Londres prêt à servir le déploiement international d’Amundi

le 01/09/2011 L'AGEFI Hebdo

Après une sévère chute de ses actifs, l’équipe reconstituée depuis un peu plus d’un an se donne les moyens de rebondir, en diversifiant son offre.

Au regard du marché des produits monétaires, Crédit Agricole ne peut que se féliciter : dans la gestion d’actifs, intégrant Amundi (75 % Crédit Agricole, 25 % Société Générale) et les activités de gestion de la BFT (rachetées au 1

erjuillet 2011 par Amundi), il a collecté, en net, 1,7 milliard d’euros (voir le tableau). Le développement d’Amundi auprès de la clientèle institutionnelle à l’international paye. Et son équipe londonienne compte bien y prendre part. Laurent Crosnier s’y est attelé en avril 2010, succédant à un gérant charismatique, Bruno Crastes, à la tête d’une centaine de professionnels. Son mandat : impulser le rebond. Pour ce faire, « nous avons renforcé nos équipes londoniennes par des gérants (sur les actions internationales, les dettes ‘corporate’ et émergentes ainsi que sur la volatilité), mais aussi par des contrôleurs des risques et des commerciaux », souligne-t-il. Patrick de Fraguier, responsable de la stratégie d’Amundi à Paris, vient d’ailleurs d’être nommé chief risk officer à Londres.

Brutal retournement

L’histoire de Crédit Agricole Asset Management (CAAM) Londres (devenu Amundi Londres en 2009) avait commencé en 1999, quand la gestion d’obligations internationales avait traversé la Manche avec une dizaine de professionnels et 4 milliards d’euros d’encours. Dès l’origine, l’objectif était de construire, outre des fonds globaux d’obligations souveraines, des produits de rendement absolu (le premier de la gamme des VaR - Value-at-Risk - fut ainsi lancé en mars 1999). Ils combinaient au départ les obligations souveraines et les devises, auxquels se sont ajoutés la dette émergente, le crédit, les actions, entre autres, dans une approche de rendement régulier, décorrélé de celui des marchés. Mi-2007, les actifs gérés s’élevaient à une cinquantaine de milliards d’euros, auxquels s’ajoutaient une vingtaine de milliards en fonds purs obligataires. Des chiffres qui faisaient de CAAM Londres le leader européen du marché des produits dits absolute return. Mais la défiance des investisseurs vis-à-vis des stratégies alternatives en 2008-2009 a provoqué un brutal retournement de situation, et les retraits massifs ont fait chuter les encours de 70 milliards au plus haut, à une vingtaine de milliards début 2009. Une page s’est enfin tournée lors du départ de Bruno Crastes et d’une partie de son équipe.

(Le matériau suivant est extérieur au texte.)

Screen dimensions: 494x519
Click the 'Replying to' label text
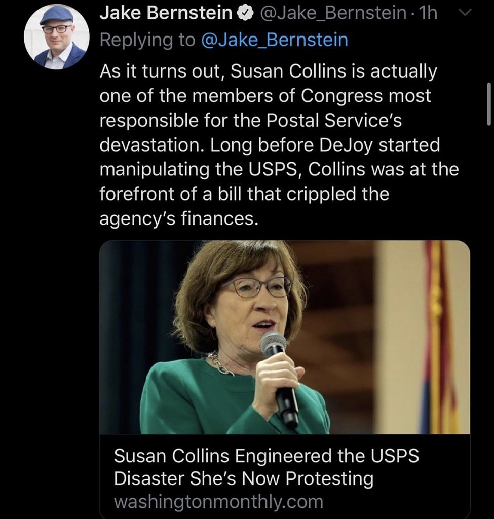coord(147,40)
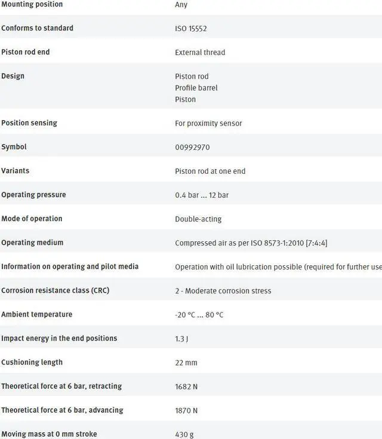Viewport: 382px width, 439px height.
Task: Click the compressed air ISO 8573-1:2010 text
Action: (251, 242)
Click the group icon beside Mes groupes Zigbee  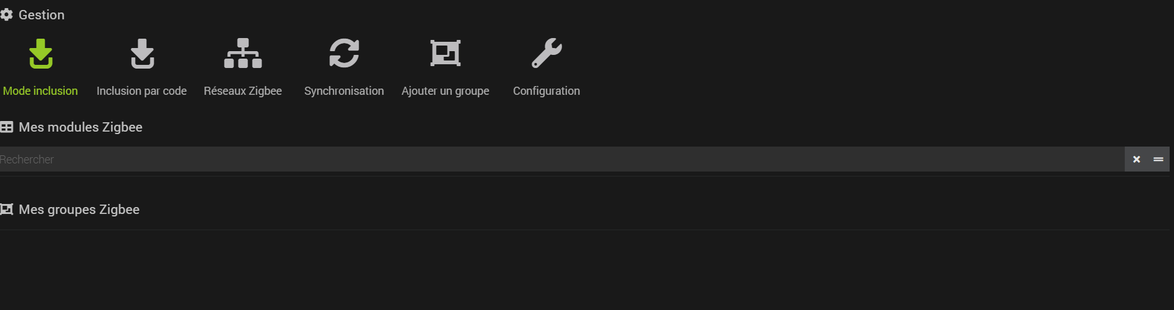click(x=7, y=210)
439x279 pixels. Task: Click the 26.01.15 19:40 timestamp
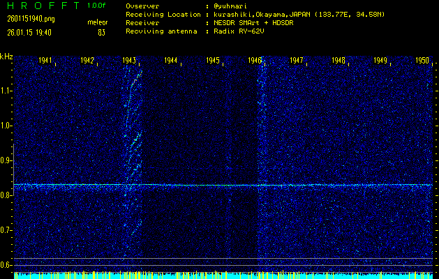pyautogui.click(x=29, y=32)
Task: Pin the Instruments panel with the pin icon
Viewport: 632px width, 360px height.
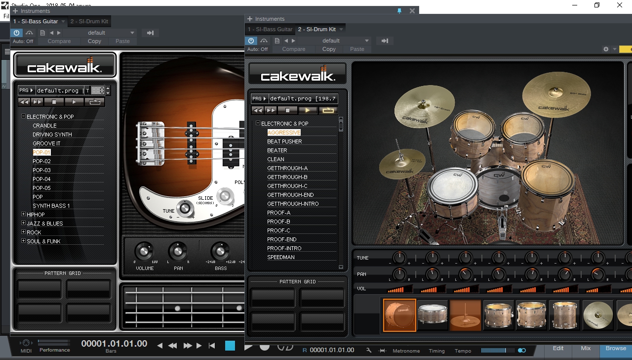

Devenu directeur général, Laurent Crosnier, auparavant directeur de la gestion taux euro à Paris, s’appuie désormais sur Cédric Morisseau, membre de l’équipe d’origine, et nommé responsable de la gestion obligations globales, absolute return et devises. « Nous avons adapté le profil des produits VaR à l’évolution des marchés, précise ce dernier. Les intervenants sont désormais plus court-termistes. Aussi, l’allocation stratégique ne doit pas avoir un horizon supérieur à un an et l’allocation tactique monte en puissance, comptant pour un tiers du budget de risque. » Le recours aux CDS (credit default swaps) est d’ailleurs plus fréquent, afin de gérer plus activement l’exposition aux marchés du crédit. En outre, le pilotage de la liquidité des portefeuilles a encore été amélioré, via la création d’indicateurs spécifiques, et des limites plus strictes en termes de concentration (sur des titres, des secteurs, des pays…) ont été instaurées.

Des expertises à promouvoir

Laurent Crosnier veut aussi miser sur les expertises existantes pour présenter aux investisseurs une gamme d’offres plus large. « La vocation d’Amundi Londres est de gérer des portefeuilles globaux sur l’ensemble des classes d’actifs. Certaines expertises, qui constituent des moteurs de performance des produits à rendement absolu et bénéficient à ce titre d’un long historique de performance, deviennent ainsi progressivement des offres à part entière », détaille Laurent Crosnier. Sont principalement concernés les actions internationales, la dette émergente, les CTA (fonds de futures) et les obligations corporate (outre les devises qui faisaient déjà l’objet de produits spécifiques).

Enfin, Amundi Londres est intégré depuis le début de l’année à une plate-forme obligataire mondiale, dont la vocation est de mettre en commun les moyens de la société de gestion dans ce domaine, tout en conservant les spécificités de chaque processus d investissement, et qui couvre aussi les centres de gestion de Paris, Milan, Tokyo et Singapour, soit 440 milliards d’euros au total.